CTU Bern

Clinical data sharing: new requirements published by the ICMJE

In January 2016, the International Committee of Medical Journal Editors ICMJE released a first proposal regarding data sharing. Its aim was to set the foundation for the creation of an environment in which the sharing of deidentified individual participant data becomes standard.

The feedback and replies to the proposal have shown that there are still many (and substantial) issues, which need addressing before data sharing becomes the norm. However, the ICMJE believes that there is an ethical obligation to responsibly share clinical trial data: participants of interventional trials put themselves at risk. The Committee therefore remains committed to its original goal. On June 5th 2017, new data sharing requirements were published by the ICMJE. The requirements, as listed below, will become conditions for the consideration for publication of clinical trial reports in their member journals:

1. As of July 1, 2018, manuscripts submitted to ICMJE journals that report the results of clinical trials must contain a data sharing statement. The data sharing statement must indicate the following:
  • whether individual deidentified participant data (including data dictionaries) will be shared;
  • what data in particular will be shared;
  • whether additional, related documents will be available (eg, study protocol, statistical analysis plan);
  • when the data will become available and for how long;
  • and by what access criteria data will be shared (including with whom, for what types of analyses, and by what mechanism).

A table of exemplary data sharing statements that fulfill the ICMJE's requirements can be found here.
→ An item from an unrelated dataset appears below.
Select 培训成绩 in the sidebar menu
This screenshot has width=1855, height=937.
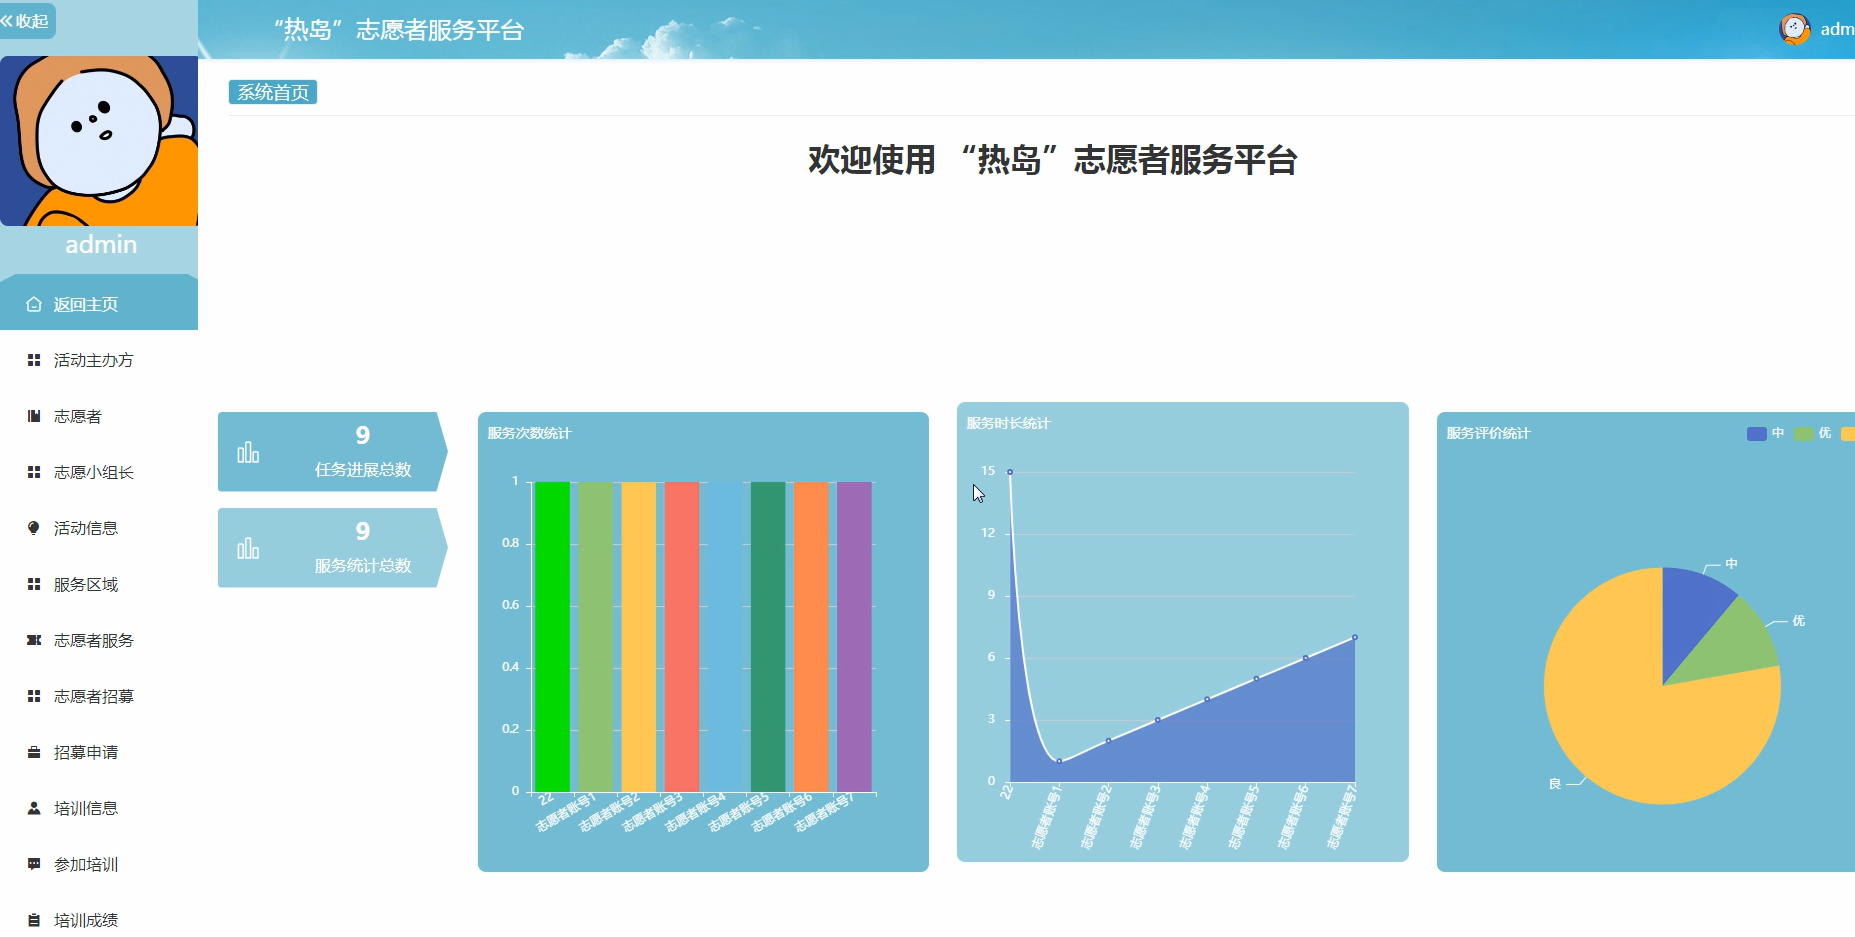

2. Clinical trials that begin enrolling participants on or after January 1, 2019, must include a data sharing plan in the trial’s registration. The ICMJE’s policy regarding trial registration is explained at http://www.icmje.org/recommendations/browse/publishing-and-editorial-issues/clinical-trial-registration.html. If the data sharing plan changes after registration this should be reflected in the statement submitted and published with the manuscript and updated in the registry record.

 

These initial and minimum requirements are intended to move the research enterprise closer to fulfilling its ethical obligation to participants. They do not (yet) mandate data sharing, but investigators should be aware that editors may take into consideration data sharing statements when making editorial decisions. Some ICMJE member journals already maintain, or may choose to adopt, more stringent requirements for data sharing.

Specific elements to enable data sharing statements that meet these requirements have also been adopted at ClinicalTrials.gov (https://prsinfo.clinicaltrials.gov/definitions.html#shareData).

The ICMJE invites investigators and organization to share their creative solutions to issues that are yet unsolved, including the appropriate scholarly credit to those who share data, resources needed for data access, transparent processing of data requests, and data archiving.